Bataille historique, Azincourt a été immortalisée par William Shakespeare dans sa pièce "Henry V" (1599), qui décrit un roi combatif et déterminé : "Retournons, chers amis, retournons à la brèche, ou comblons-la de nos cadavres anglais", dit-il. La pièce est jouée à Stratford-upon-Avon, ville natale du dramaturge et résidence de la Royal Shakespeare Company.


"Henri disait qu'en raison de leurs actions, on se souviendrait de lui et de ses troupes jusqu'à la fin des temps", raconte le comédien Alex Hassell, qui incarne le roi. "Nous n'en sommes pas encore là, mais faire partie de leurs célébrations après 600 ans est quand même plutôt extraordinaire", ajoute-t-il.


La victoire aux archers 

Si les chiffres concernant le bilan humain de la bataille varient, les pertes anglaises sont estimées entre quelques centaines voire un millier, alors que les Français auraient perdu plusieurs milliers d'hommes, et notamment 40% de la noblesse française.

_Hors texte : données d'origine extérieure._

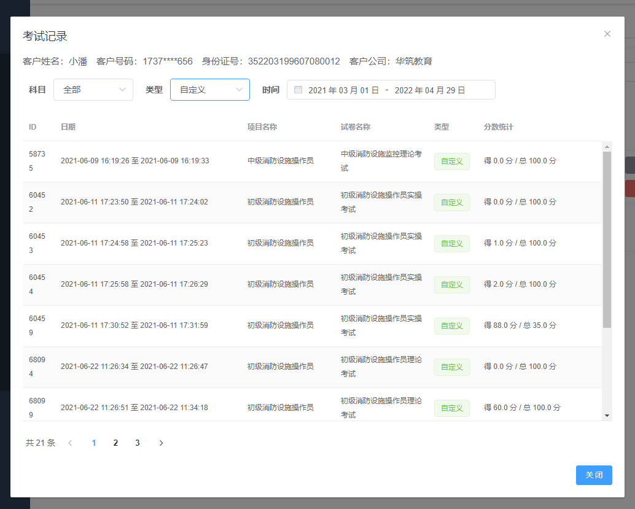The image size is (635, 509).
Task: Click the 自定义 tag in record 60459 row
Action: pyautogui.click(x=451, y=326)
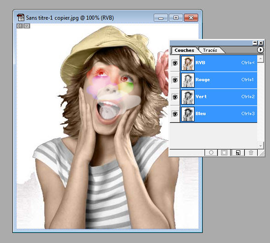Delete current channel trash icon
Image resolution: width=270 pixels, height=243 pixels.
tap(251, 153)
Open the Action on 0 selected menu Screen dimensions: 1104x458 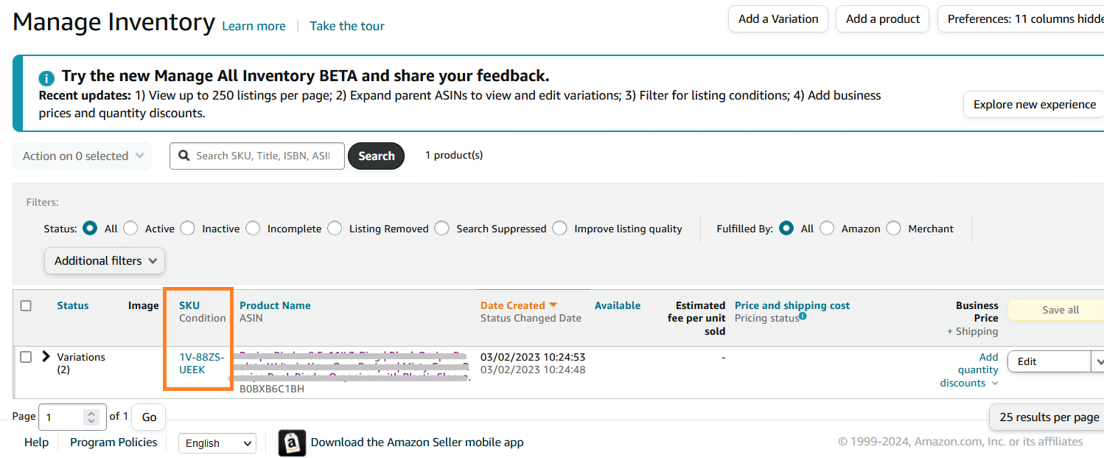click(82, 156)
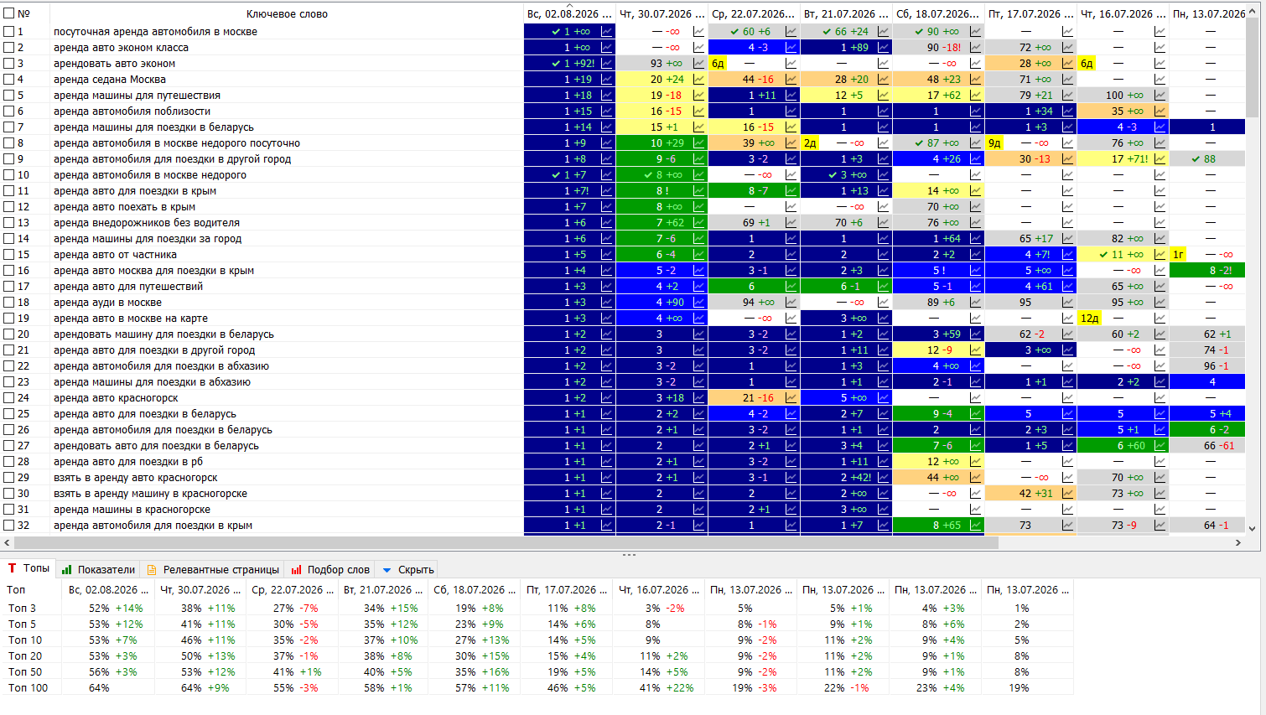Tick the checkbox for row 4
1266x715 pixels.
point(9,79)
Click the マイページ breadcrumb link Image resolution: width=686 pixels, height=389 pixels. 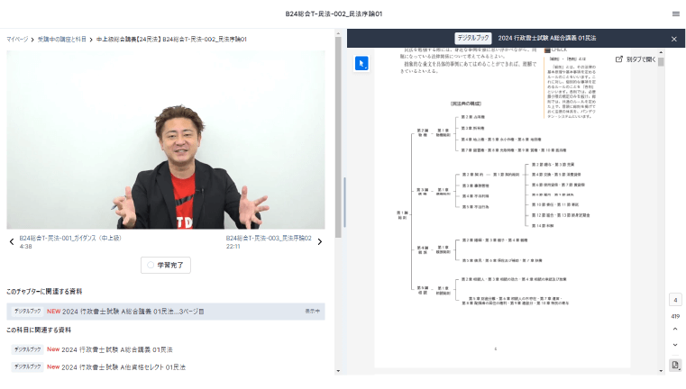(x=17, y=40)
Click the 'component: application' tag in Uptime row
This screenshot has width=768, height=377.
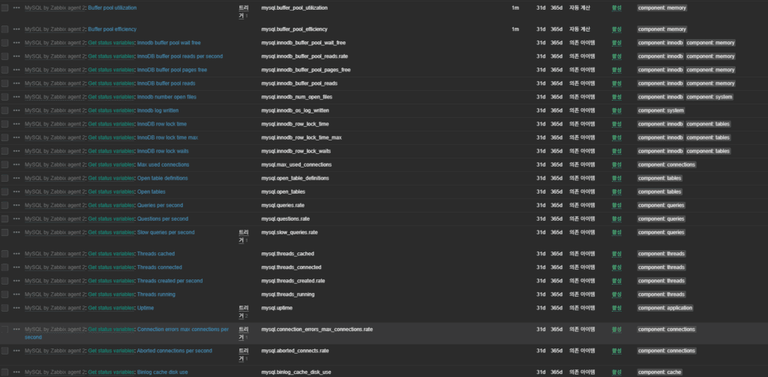[x=665, y=308]
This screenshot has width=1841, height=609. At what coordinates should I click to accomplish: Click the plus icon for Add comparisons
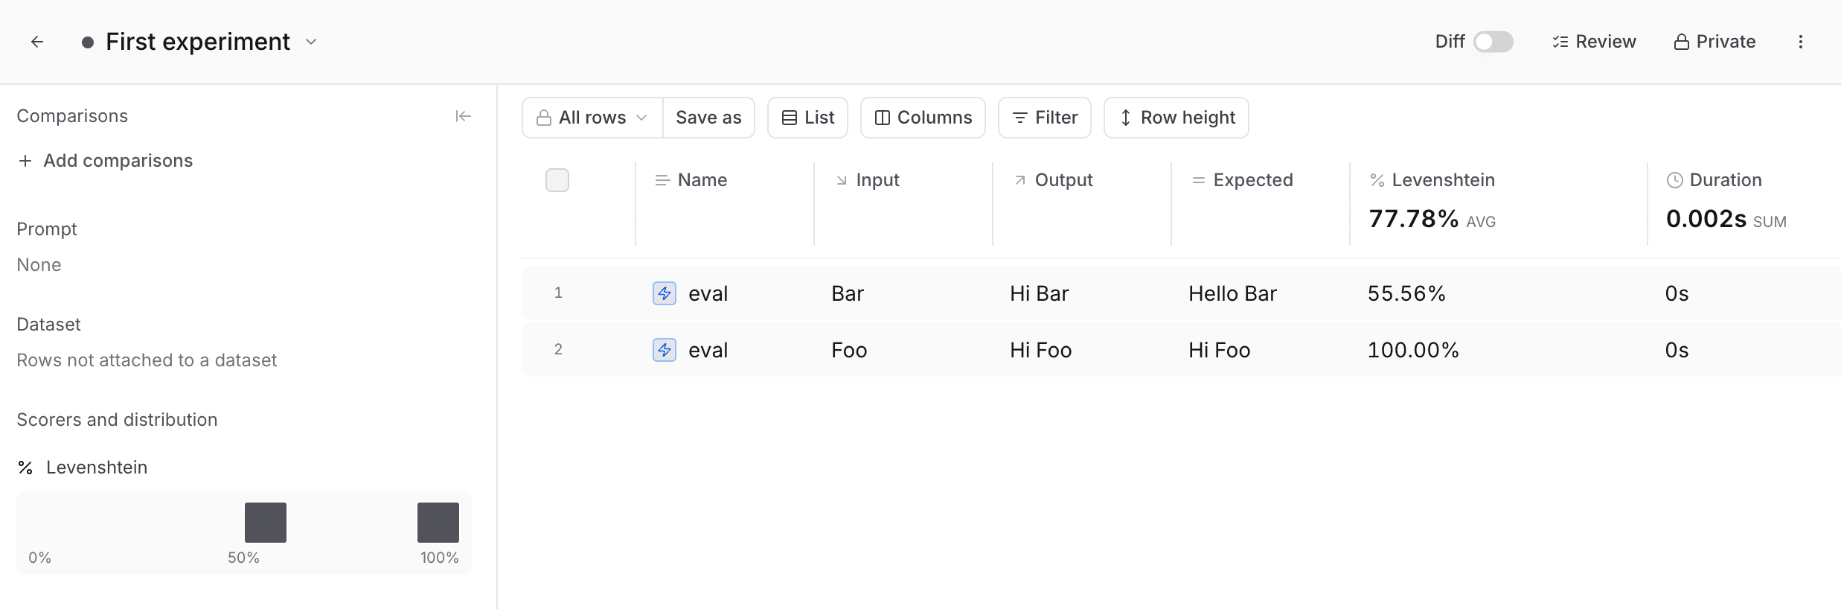pyautogui.click(x=25, y=161)
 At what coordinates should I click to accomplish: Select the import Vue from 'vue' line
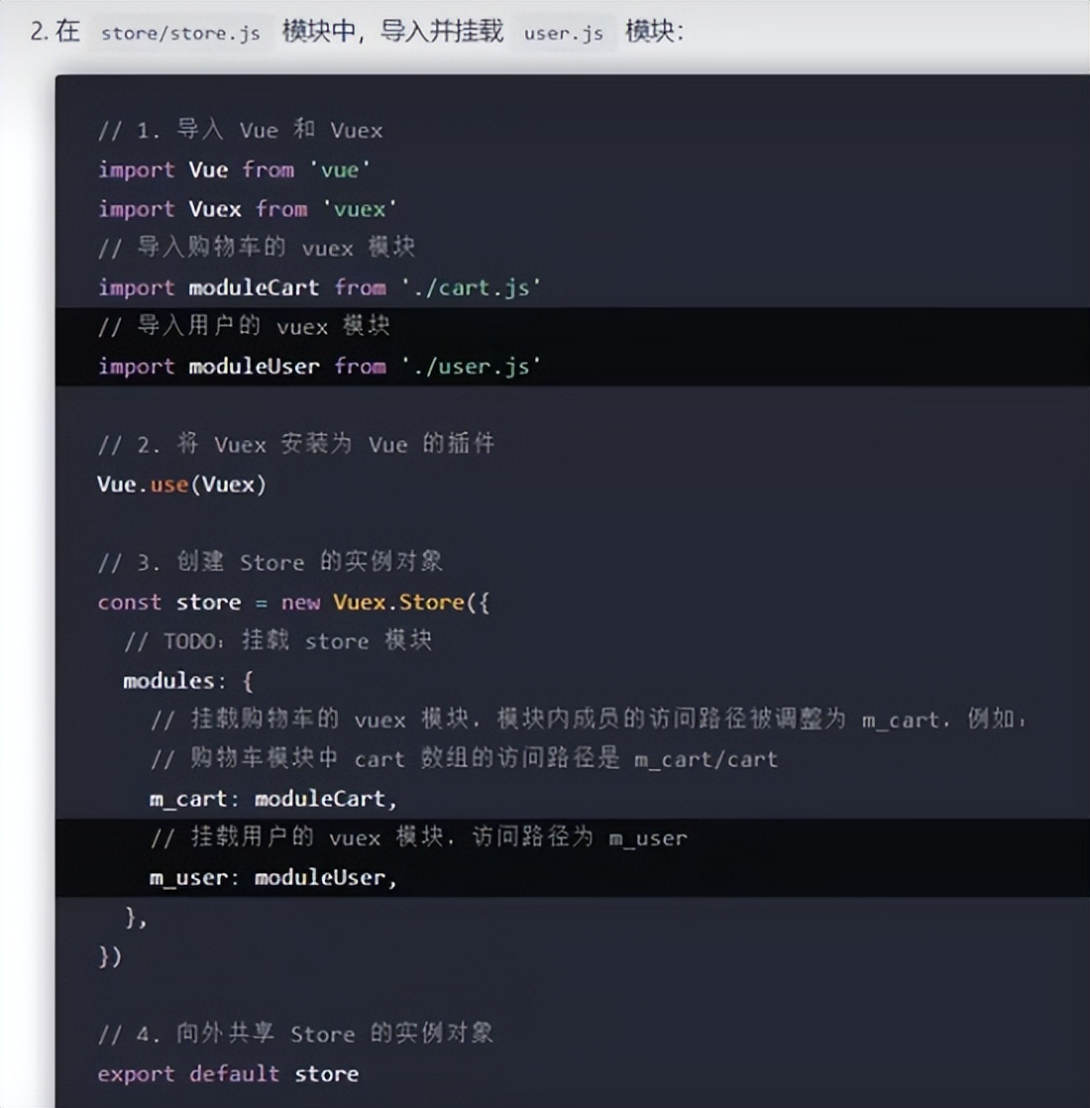click(x=234, y=169)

Cette victoire, les Anglais la doivent notamment à leurs archers, qui furent "un élément clef de cet éblouissant triomphe, l'un des plus grands de toute l'histoire anglaise", remarque la guilde des fabricants d'arcs Worshipful Company of Bowyers, une association séculaire.

La guilde est affiliée à la mairie de quartier de la City, à Londres, qui finança la bataille à hauteur de 10.000 marcs, soit l'équivalent de 4,1 millions d'euros aujourd'hui. A l'occasion des célébrations, la City organise une exposition comprenant un sceptre de cristal de 43 centimètres que le roi Henry lui offrit en témoignage de sa gratitude.


"Au cours des six derniers siècles, seule une poignée de personnes ont vu ou touché le Sceptre de cristal", souligne la City. L'objet, fait de spinelle rouge d'Afghanistan, de saphirs du Sri Lanka et de perles du Golfe persique, ne sort ainsi de son coffre-fort que pour les cérémonies de couronnement des monarques britanniques et pour l'investiture des lord-maires de la City.

"L'histoire d'Henri V fait partie de notre conscience nationale", explique la conservatrice de l'exposition, Katty Pearce. L'anniversaire d'Azincourt fera également l'objet d'une cérémonie sur le site du champ de bataille, en présence de soldats français et britanniques.